Most significantly, the CAISO’s tariff changes include revisions to the Transmission Plan (TP) Deliverability allocation process in order to award deliverability to customers most likely to proceed towards construction. The CAISO will allocate in the following order: (1) customers with an executed power purchase agreement or customers that are load serving entities serving their own load, (2) customers actively negotiating a power purchase agreement or short listed in an RFO, (3) interconnection customers electing to proceed without a power purchase agreement.  This is a departure from the prior provisions that allocated deliverability based on a system that equally weighed three criteria related to financing status: being balance-sheet financed, having a regulator-approved power purchase agreement, and proceeding without a power purchase agreement. The CAISO believes this change better reflects the likelihood of proceeding to construction because projects without a power purchase agreement, in the CAISO’s experience, delay putting construction funds at risk and nearly always withdraw if they do not secure a power purchase agreement.  The CAISO has also changed to a similar priority system for allocating any available TP Deliverability in the Annual Full Capacity Deliverability Option process.
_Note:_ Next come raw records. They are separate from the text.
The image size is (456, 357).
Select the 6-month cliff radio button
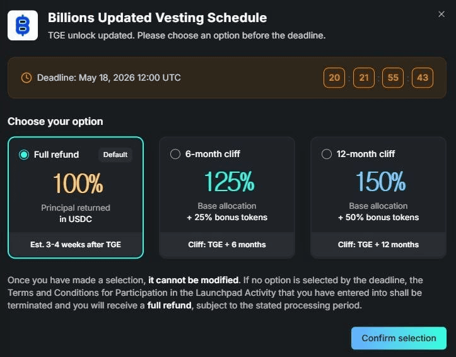pos(175,154)
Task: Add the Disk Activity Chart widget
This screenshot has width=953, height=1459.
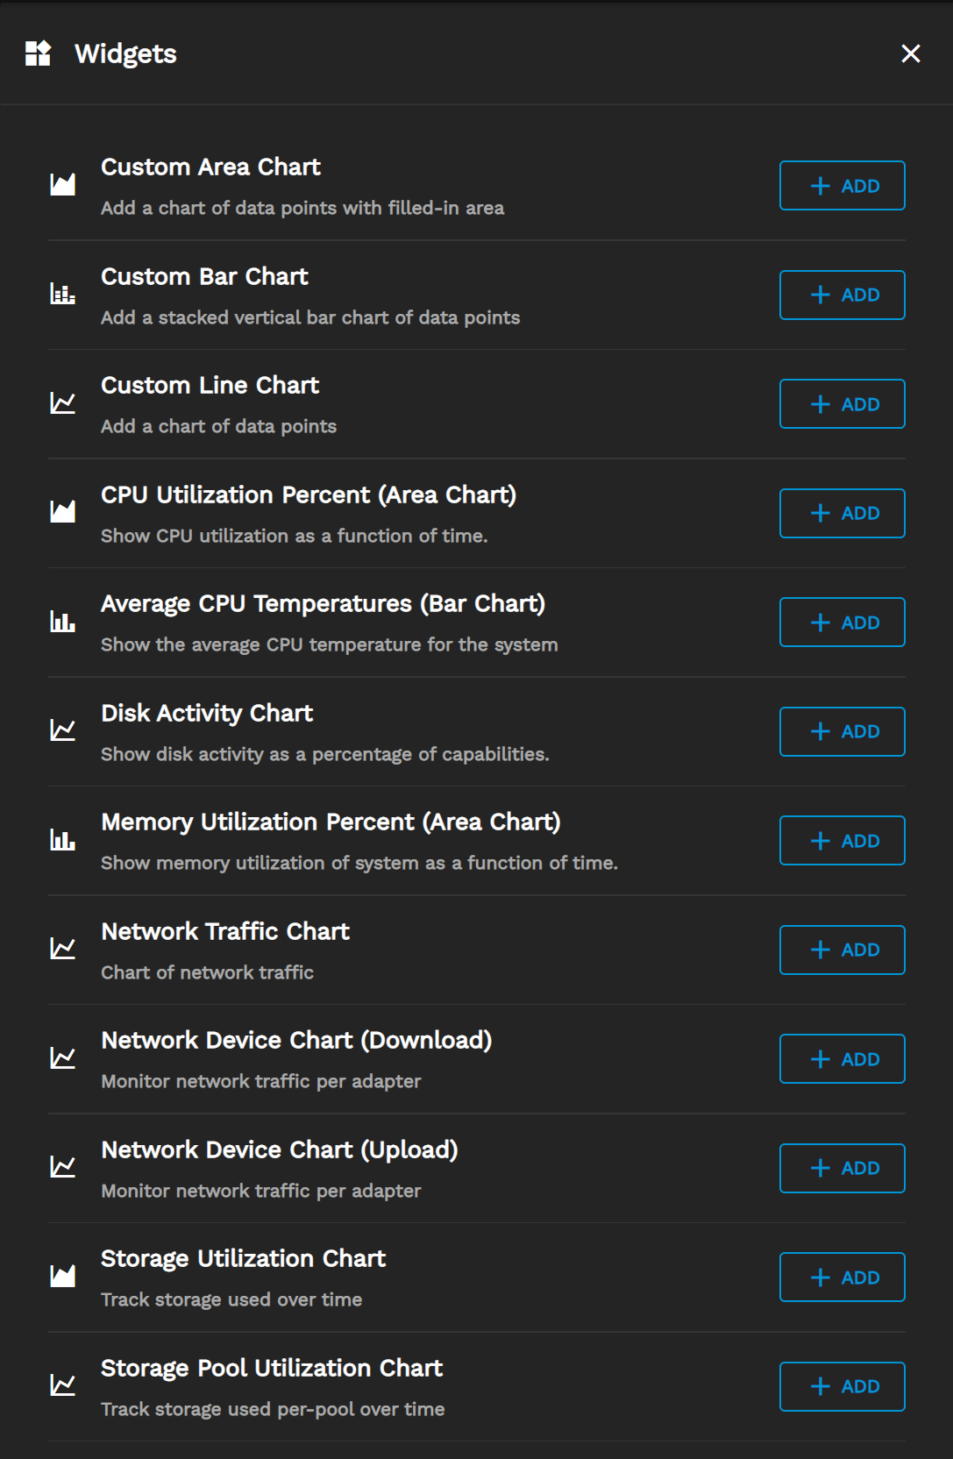Action: pyautogui.click(x=842, y=731)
Other changes that will impact potential and existing interconnection customers include:

  • Allowing CAISO to remove network upgrades that are no longer needed from interconnection customers’ financial security postings, even before CAISO issues the next study results;
  • Requiring interconnection customers to provide copies of their power purchase agreements when demonstrating commercial viability;
  • Eliminating the criteria required of withdrawing interconnection customers in order to recover their refundable portion of financial security, which should result in more timely refunds;
  • Aligning the deposits required for customer-requested repowering studies and serial re-studies with current study costs by increasing deposits from $10,000 to $50,000;
  • Prohibiting fuel-type modifications for interconnection customers that have remained in the interconnection queue beyond the anticipated limits of seven years for cluster process or ten years for serial process;
  • Applying the commercial viability criteria to all requests for modifications beyond the anticipated tariff timelines;
  • Requiring projects in the queue beyond the anticipated tariff timelines to have a regulator-approved power purchase agreement to modify their project and retain deliverability (removing the balance-sheet financed option) – this change will not apply retroactively;
  • Allowing interconnection customers to convert to energy only deliverability status at any time, so long as costs are not shifted to other interconnection customers or transmission owners.
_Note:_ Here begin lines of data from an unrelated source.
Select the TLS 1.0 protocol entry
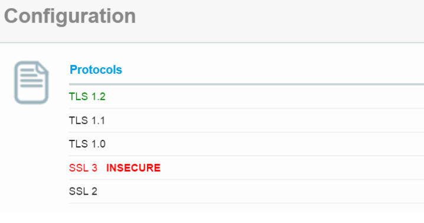Image resolution: width=424 pixels, height=223 pixels. click(87, 144)
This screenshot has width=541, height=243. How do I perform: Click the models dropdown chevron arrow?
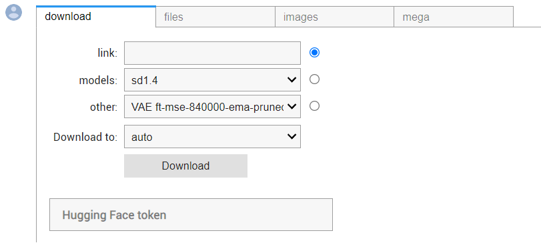292,79
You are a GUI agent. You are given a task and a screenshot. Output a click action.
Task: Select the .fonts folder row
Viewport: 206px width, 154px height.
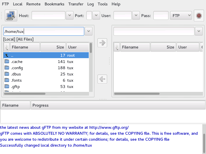pos(45,80)
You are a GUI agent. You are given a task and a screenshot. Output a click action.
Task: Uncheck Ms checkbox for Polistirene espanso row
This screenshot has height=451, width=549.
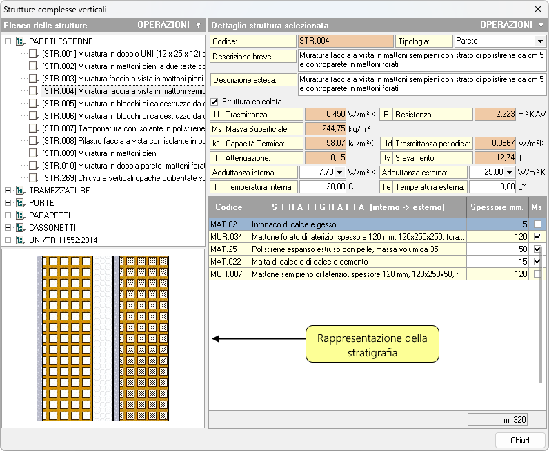(x=537, y=249)
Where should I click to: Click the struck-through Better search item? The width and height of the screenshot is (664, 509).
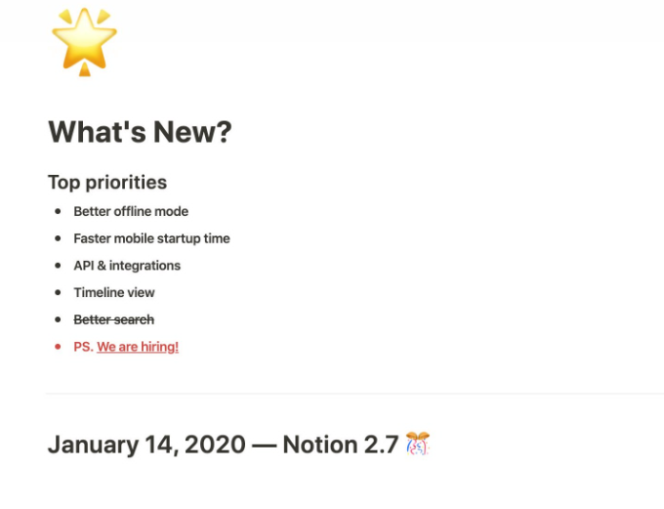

Changes also include revisions to suspension notification provisions to include a good faith estimate of anticipated time of suspension, adding project names to the CAISO’s public interconnection queue, and embedding the generator interconnection study process agreement in the interconnection request. Additionally, the CAISO has added a simple provision clarifying that interconnection customers must go through the new resource implementation process prior to synchronization and a clarification that interconnection customers that have not achieved commercial operation are subject to a material modification assessment for proposed changes, whereas online generators may modify their projects so long as they do not increase their capacity nor change electrical characteristics in a way that threatens reliability.
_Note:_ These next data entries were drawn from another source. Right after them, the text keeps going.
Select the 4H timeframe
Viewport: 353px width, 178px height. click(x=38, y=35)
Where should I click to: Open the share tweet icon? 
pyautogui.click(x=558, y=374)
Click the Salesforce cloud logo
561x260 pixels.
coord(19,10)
The CAISO has filed additional tariff changes which they have requested to be approved before the April 1, 2019 opening of the interconnection request window. These changes enumerate specific requirements for interconnection requests to be considered complete and valid. A third set of enhancements was approved by the Board of Governors earlier this month but have not yet been filed with FERC. These changes include clarifications to network upgrade cost responsibilities and framework.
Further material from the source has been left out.